Nick: I’d love to kick off where BLUSSH all started! How did this festival come about?
Sue-Anne Chapman: So, my dear friend Kylie Pascoe, who is Vice President of Jaggi Entertainment, have known each other for many, many years. We started working together 12, 13 years ago with the Gold Coast Film Festival. And now, [Jaggi Entertainment] have absolutely cornered the market with their romance films that they produce. They’ve made a tonne, and have extensive relationships with Netflix and Hallmark!
And we were sort of having a chat back in November about what she was doing with the romance films, and she said, “Queensland produces more romance films than anywhere in Australia!” And I was doing research on romance literature because I just spent 12 months with the State Library of Queensland, working with the Brisbane Writers Festival, and we had a lot of romance writers that are best sellers that have numerous awards! I said, “I think Queensland has a market here!”
So, we just got to talking more and more, and I thought we should do a romance festival that focuses on films and books, and boom, then BLUSSH was born. And BLUSSH with two S’s because it’s twice as sweet!

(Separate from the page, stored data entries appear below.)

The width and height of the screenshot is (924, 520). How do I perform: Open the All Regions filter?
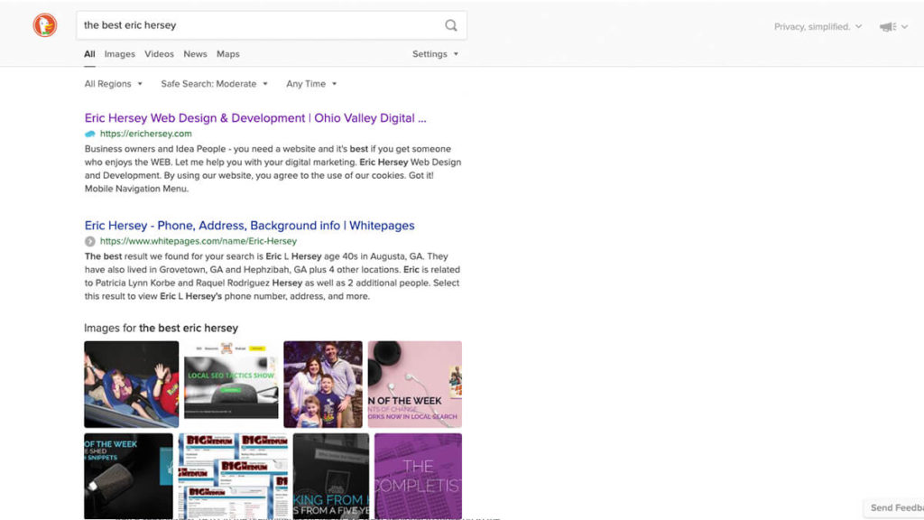coord(113,84)
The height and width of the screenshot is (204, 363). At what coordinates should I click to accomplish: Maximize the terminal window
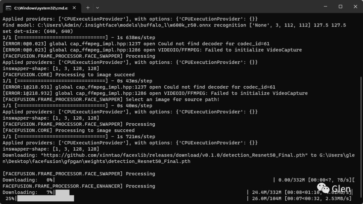coord(340,6)
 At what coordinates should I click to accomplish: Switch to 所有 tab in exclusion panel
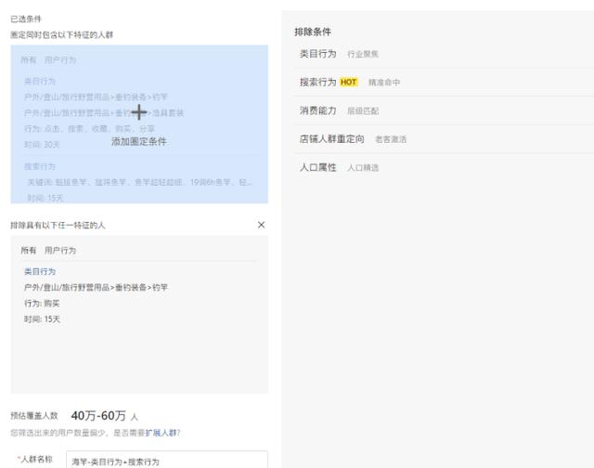coord(29,251)
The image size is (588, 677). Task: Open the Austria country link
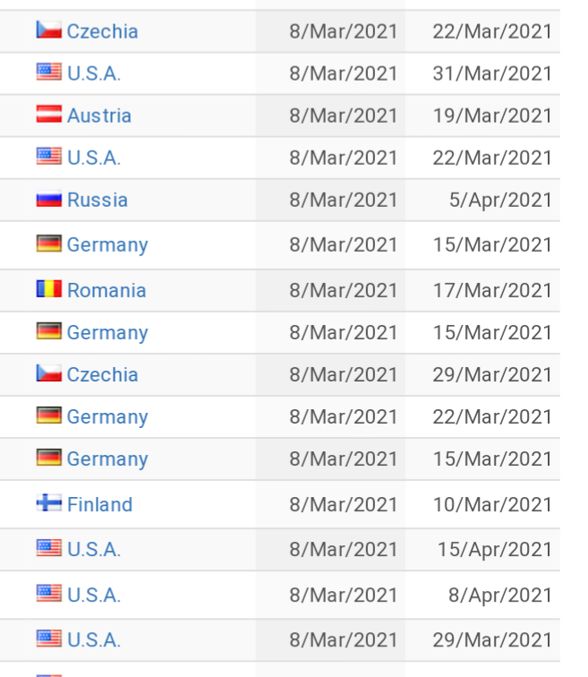click(x=99, y=116)
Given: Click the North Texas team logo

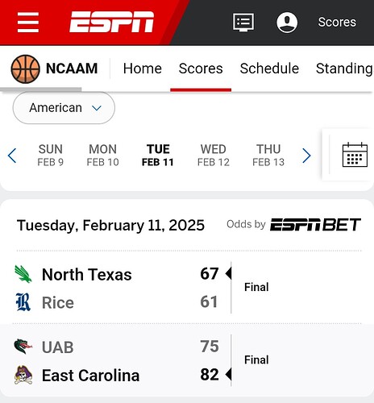Looking at the screenshot, I should 23,274.
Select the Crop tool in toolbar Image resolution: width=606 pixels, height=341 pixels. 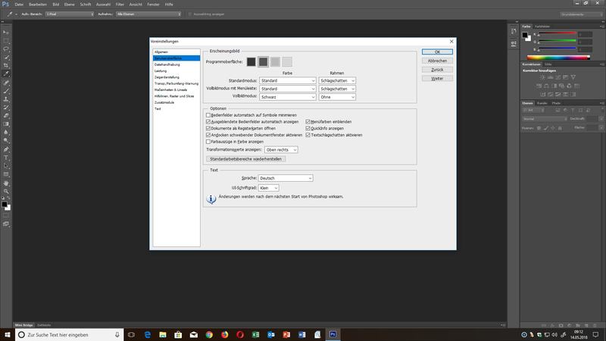point(6,65)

Sasha Close: Yeah, great question! I know Sue-Anne and Kylie Pascoe from working with them across the many film festivals we’ve done. And it really started as kind of embryonic conversation. They had an idea, and they said, “What do you think?” And I said, “Well, I’m a huge fan of rom-coms!” Even though I’m a cinephile!
I asked them to let me know if it gets of f the ground, and they circled back a couple of months later and now we’ve pulled together the inaugural program in the space of about two months! It’s super exciting!
Nick: One of the festival highlights has to be the Australian premiere of One Perfect Match, which is a Brisbane-based production! How important was it to you both to programme this particular film for BLUSSH?
Sue-Anne Chapman: It’s a beautiful, traditional love story! And yes, all shot completely in Brisbane and South City Square, which is where we’re holding the festival hub. So, people who come to the festival will be able to see the staircase, and the city square, which is really lovely. It’s quite an intimate film!
And it’s a Jaggi Entertainment film, so we were able to secure the Australian exclusive premiere for that, which is really wonderful!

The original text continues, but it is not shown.